[tor-talk] Tor and solidarity against online harassment
jancsika at yahoo.com
Sat Dec 13 18:28:28 UTC 2014
On 12/12/2014 02:20 PM, Roger Dingledine wrote:
> On Fri, Dec 12, 2014 at 03:23:42PM -0300, Juan wrote:
>>> You might like
>>> We won't put backdoors in Tor. Ever.
>> You work for the pentagon and are subjects of the US state.
>> The US government has secret 'courts' and secretly forces its
>> subjects to tamper with all kinds of 'security' systems, in the
>> name of 'national security'.
>> Whatever public declamations you make carry very little weight.
> Hello Mr. Tor hater,
> We get funding from a variety of groups, including US government groups.

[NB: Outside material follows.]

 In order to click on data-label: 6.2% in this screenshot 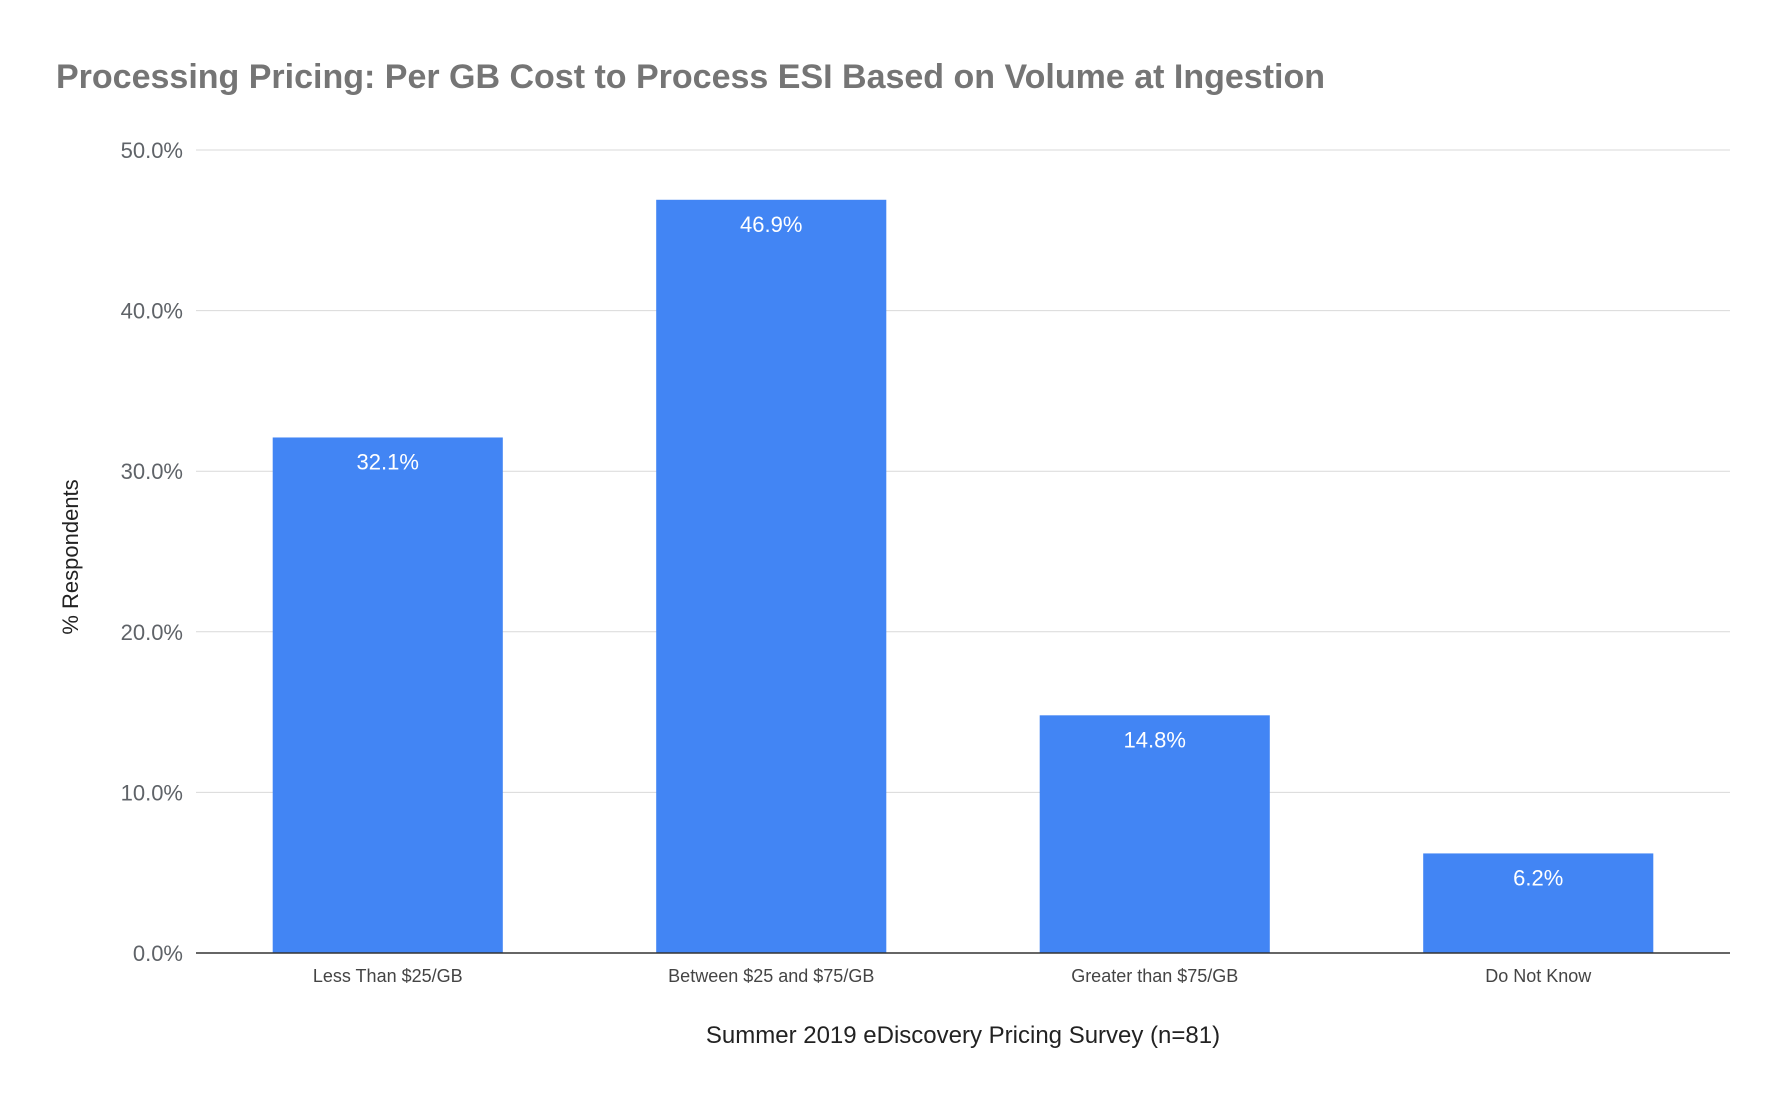, I will do `click(1538, 878)`.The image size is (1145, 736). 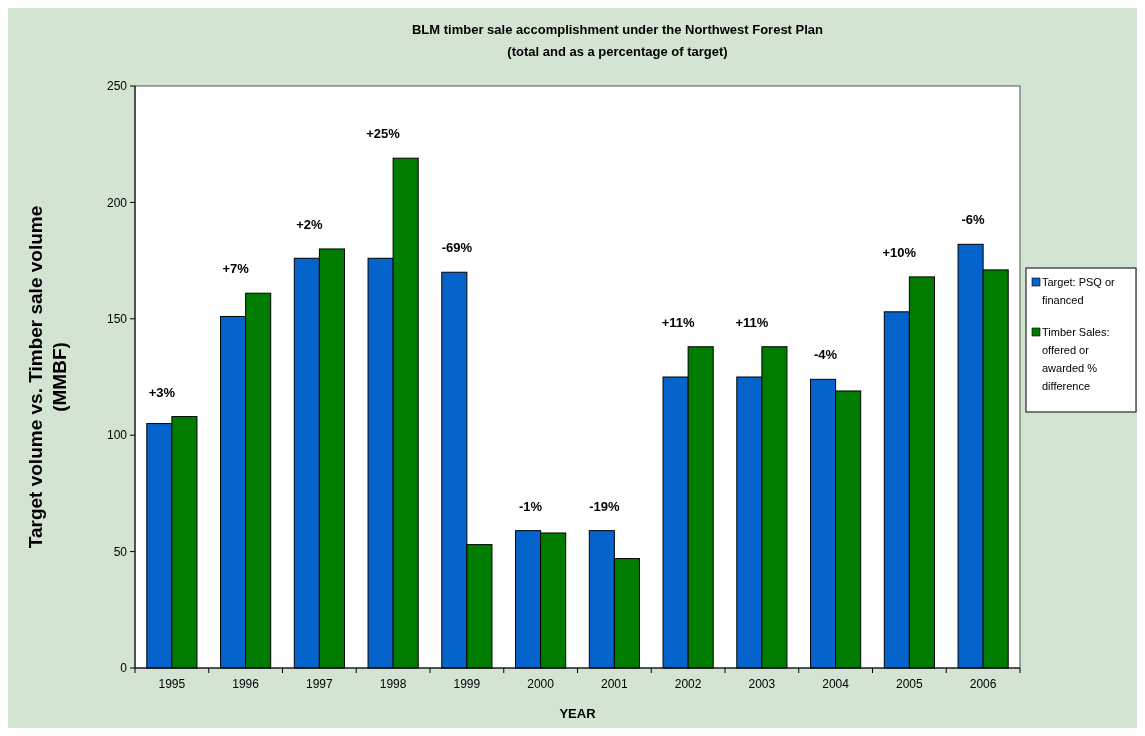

> We do not "work for the pentagon" but that is a separate discussion and
> it shouldn't derail this one.
I'm afraid you're going to continue to hit up against this criticism for
the foreseeable future, for the following reasons:
1) The NSA's betrayal of trust on the internet (and its standards) have
all but removed good faith from the equation in the minds of a lot of people
2) practically speaking, Tor Browser Bundle _is_ private browsing mode
for the time being. There is no other game in town (at least in terms
of usability and being gratis)
So someone looks on your resume and finds a summer at the NSA. If the
wider free software community was adequately funded to sustainably
research and protect users privacy, that would be that. Tor would take a
temporary hit and Privacy Software B's website would temporarily see
more hits and development effort.
In the real world, however, there isn't a Software B. It will be a long
time before even a Debian user can apt-get install and easily use
Gnunet. Non-technical users see a world of NSA surveillance and a
single usable, well-maintained piece of software available for anonymous
browsing run by people funded by the U.S. government. Conspiracy
theories flourish in that type of climate. And until there are as many
(effective) private browsers competing with each other as there are
normal browsers, these kinds of attacks will continue to be (at least
Anyway, for those who are willing to listen to a little reason and live
in a country where encryption isn't illegal, here's a Pascal's wager for
Tor Browser Bundle use:
Something to hide Nothing to hide
Tor is a honey-pot: Tor use is BAD Tor use is No worse than
not using Tor
Tor isn't honey-pot: Tor use is GOOD Tor use is GOOD
Of course this doesn't work if Tor use simply lands you in jail, or gets
you disappeared by government agents. But if that is the case you have
much bigger issues to deal with than private browsing.